→ **Sezione di testo**:
►

PARADISE LOST – “The Plague Within”
Etichetta: Century Media Records
Data di pubblicazione italiana: 01 giugno 2015
http://paradiselost.co.uk/
NO HOPE IN SIGHT (04:50)
Nick Holmes: “È facile immaginare questa canzone come un pezzo totalmente negativo, ma non lo è necessariamente. Dipende soltanto da quanto si è a proprio agio con sè stessi: tre membri della band sono genitori e la maggior parte dei nostri figli sono ormai adulti; e con l’arrivo di ogni nuova generazione ci avviciniamo alla fine. È una prospettiva potenzialmente triste e mi fa domandare se i miei nonni avessero pensieri simili, ma, paradossalmente, più invecchio, più vedo i miei bambini crescere e meno ho paura della morte. In certi giorni pieni di brutte notizie, di incomprensioni e di tutta la morte orrenda e senza senso che c’è nel mondo, mi viene quasi da desiderarla”.
Il primo “singolo” di “Plague Within”, presentato al mondo alcuni giorni fa tramite un lyric video, è uno dei pezzi più diretti e orecchiabili dell’album. Ad un evocativo attacco di chitarra segue l’introduzione del growl di Nick Holmes, subito responsabile di uno dei chorus più riconoscibili tra questo lotto di brani. La strofa è pulita e rilassata, volta a creare suspence per il pre-chorus e il conseguente nuovo arrivo del ritornello. Bello il virtuoso stacco centrale, lievemente più sostenuto e con un Greg Mackintosh sugli scudi. Nell’insieme, una metal song compatta e contagiosa, con richiami agli anni Novanta così come agli ultimi album: ideale per lanciare il disco e presentarne subito gli ingredienti salienti.
TERMINAL (04:27)
Nick Holmes: “Una della canzoni più ritmate dell’album, con una linea vocale vicina al death metal, ma senza mai diventare propriamente tale. La parola ‘Terminal’ ha diversi significati, ma per me simboleggia la morte del nostro pianeta. La strofa ‘I can hope, as violence and torture grows’ riflette come la costante esposizione alla tortura e alle violenze in nome della religione stiano rendendo insensibili noi e i nostri bambini. La nostra cosiddetta età moderna si sta lentamente tramutando in un nuovo medioevo. Un terminal è anche la connessione tra due dispositivi, una metafora per l’amore e l’armonia nel mondo, le quali non esisteranno mai finchè vi è la religione”.

◄

→ **Dati forniti**:
►

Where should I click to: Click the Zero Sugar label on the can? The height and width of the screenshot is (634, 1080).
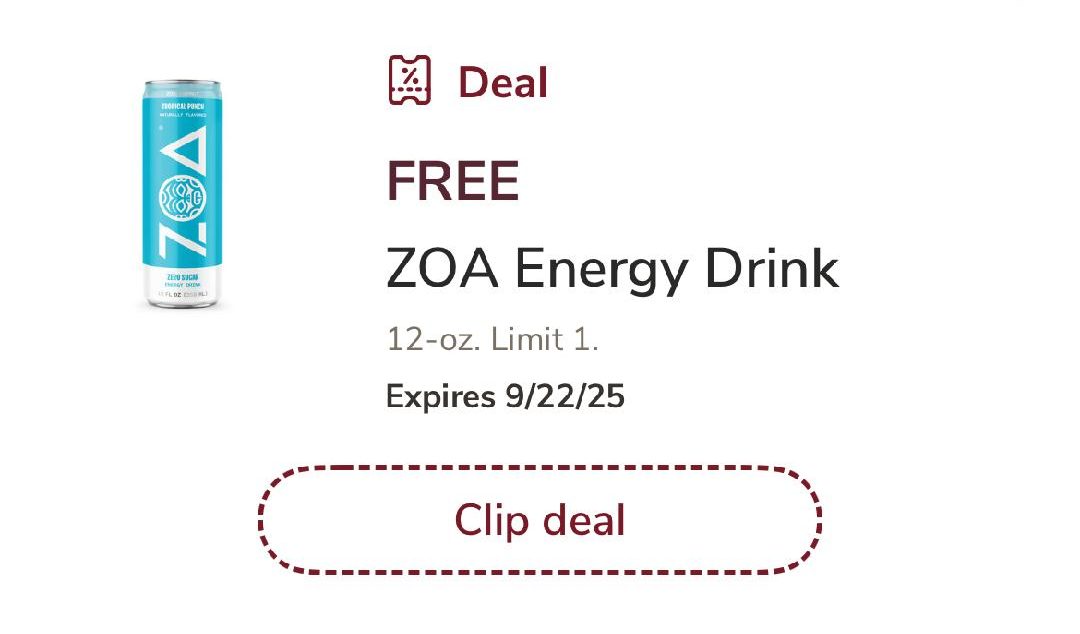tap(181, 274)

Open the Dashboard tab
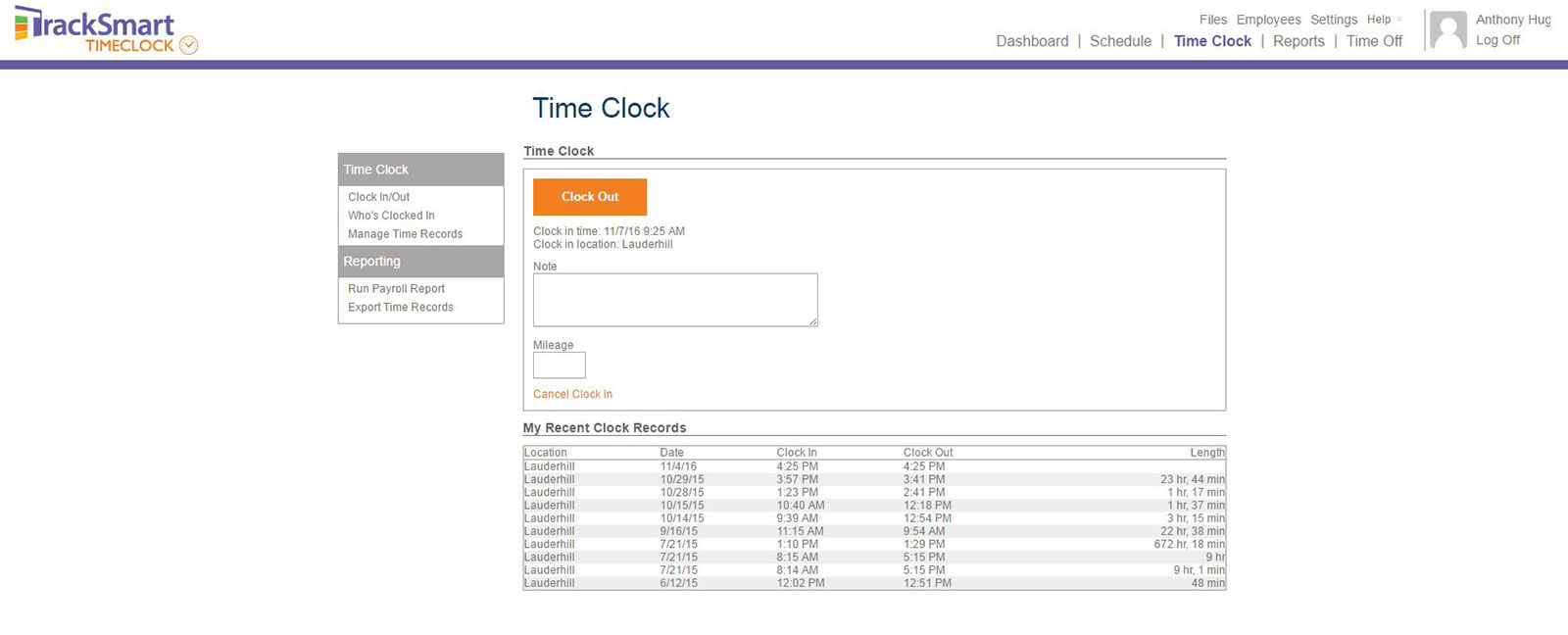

◄
►

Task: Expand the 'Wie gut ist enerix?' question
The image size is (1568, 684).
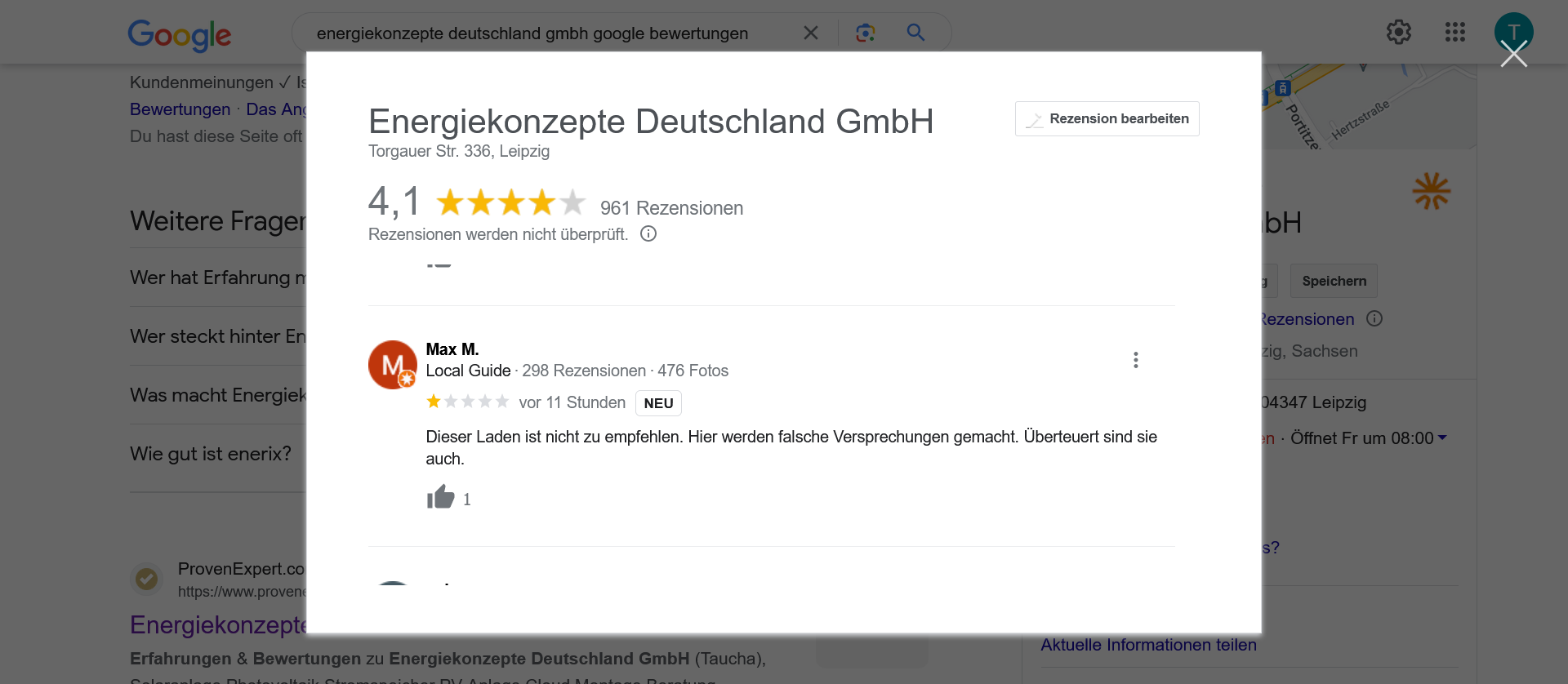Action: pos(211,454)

◄

→ **Compito da svolgere**:
Secondo la sezione di testo, che cosa simboleggia per Nick Holmes la parola "Terminal"?

→ **Compito svolto**:
Simboleggia la morte del nostro pianeta.